GEORGIA! I did not know this. when ya goin?


----------



## randymcone (Nov 19, 2008)

HIP, HIP...you know the rest....
The loft is DONE...really DONE. and I just got back from Tenn where I picked up a breeding pair of Chinese Owls that came from Mike Thompson in Canada, And a breeeding pair of Horseman Thief Pouters and 2 of their squeekers. Thank you Joe!
They are getting used to thier new digs and I'll have pictures in a day or two.
This has taken almost a year to complete.


----------



## TAWhatley (Mar 6, 2001)

Will look forward to the pictures, Randy! Glad it's all finally done.

Terry


----------



## maryjane (Jul 15, 2006)

And well worth the time, sounds like! Can't wait to see completed pics with the new guys enjoying the digs.


----------



## plamenh (Aug 11, 2006)

Very neat job!
Waterer will not work though because the pipe bend goes to low, lip of the bottle should be able to suck air to keep water level. Sorry for bad sketch.


----------



## Gnuretiree (May 29, 2009)

Very nice work. I admire your budget. How many birds do you intend to keep?


----------



## randymcone (Nov 19, 2008)

The waterer wasn't completed in the picture. I filled it to mark the siphon line. I had to cut it down to just at the bend. It works now with no problem. Last night the Horseman thief pouter hen seemed to enjoy the gurgle it makes when she drank from it.

I have room for 20 or so birds. At this point I'm going to keep it to just 4 breeding pairs and let nature fill in the space.

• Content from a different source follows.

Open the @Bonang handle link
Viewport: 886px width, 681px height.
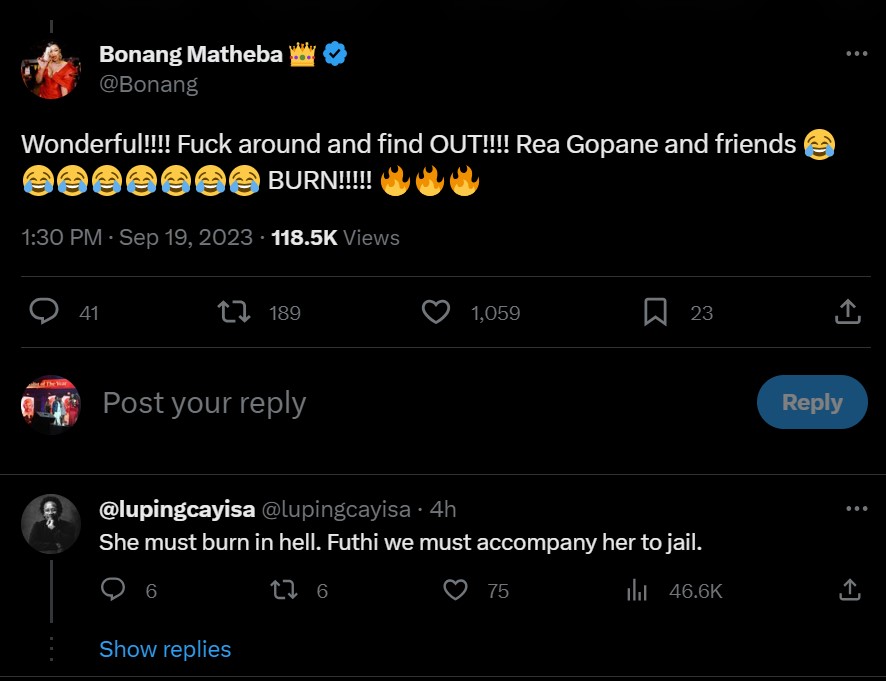148,84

As for the budget, up until I installed the hardware cloth it cost me $15. After seeing several breeders lofts and finding that so many breeds AREN'T the rats with wings she was rasied to believe, my wife consented to the $42.00 for hardware cloth. LOL.

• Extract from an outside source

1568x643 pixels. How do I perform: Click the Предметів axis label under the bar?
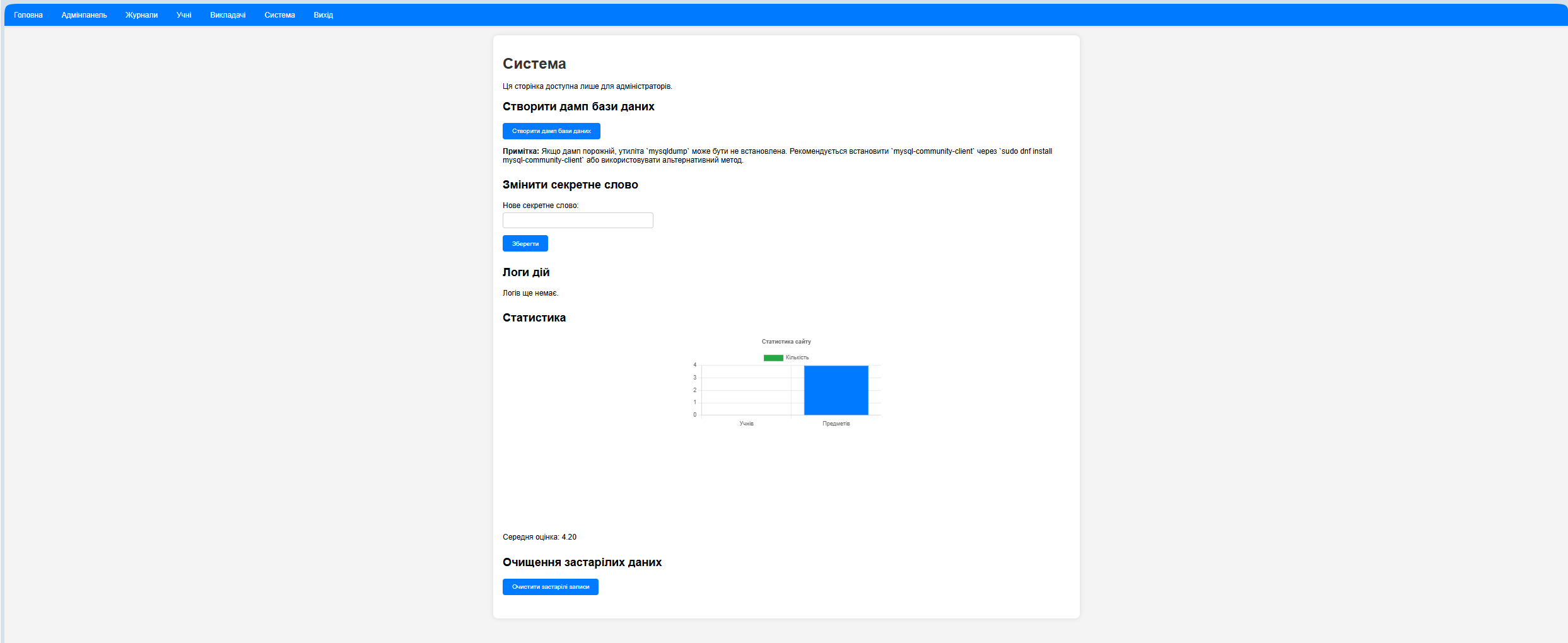coord(836,424)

It's 7:30am and I'm headed out to the loft to sit and commune with my new friends.


----------



## randymcone (Nov 19, 2008)

I have a few pictures from my cell camera. 
http://www.piratesperch.webs.com/


----------



## spirit wings (Mar 29, 2008)

oh that web page is so nice! the birds look really great, I love those pouters. so how did you come up with the name of the loft ?I really like it. Are you near the coast there in GA? how did you do the web page? Also keeping pigeons is a great hobby, sitting with them makes you feel so relaxed and takes you away from the regular grind.


----------



## randymcone (Nov 19, 2008)

The local school and rec sports program is called the Raiders, my son plays for them and we've always loved pirates. Vacations in the Bahamas visting pirate museums and locations and searching for Gold on the treasure coast in Florida.
The web page is free at webs.com.


----------



## Mike McDonald (Aug 5, 2009)

Randy,

I built a feeder like the one you pictured here and my pigeons are pulling all the feed out until its empty and just throwing it around. Do you have that same problem? It holds the feed well but the birds throw it all out. How can I prevent this? I thought of making the front lip a little higher. I am trying to prevent wasting feed and keep the birds from picking contaminated feed off the floor. I understand that's how many deseases are spread.

Mike


----------



## spirit wings (Mar 29, 2008)

Mike McDonald said:


> Randy,
> 
> I built a feeder like the one you pictured here and my pigeons are pulling all the feed out until its empty and just throwing it around. Do you have that same problem? It holds the feed well but the birds throw it all out. How can I prevent this? I thought of making the front lip a little higher. I am trying to prevent wasting feed and keep the birds from picking contaminated feed off the floor. I understand that's how many deseases are spread.
> 
> Mike


which feeder are you talking about? I use the one made with plexiglass it holds all the feed with out any waste. they can not sling it out of there.
http://www.foyspigeonsupplies.com/catalog/108.html


----------



## Mike McDonald (Aug 5, 2009)

At the begining of this thread, Randy shows a feeder he built onto the side of his loft. It keeps the birds off the floor when eating and allows you to store/dispence a quantity of feed.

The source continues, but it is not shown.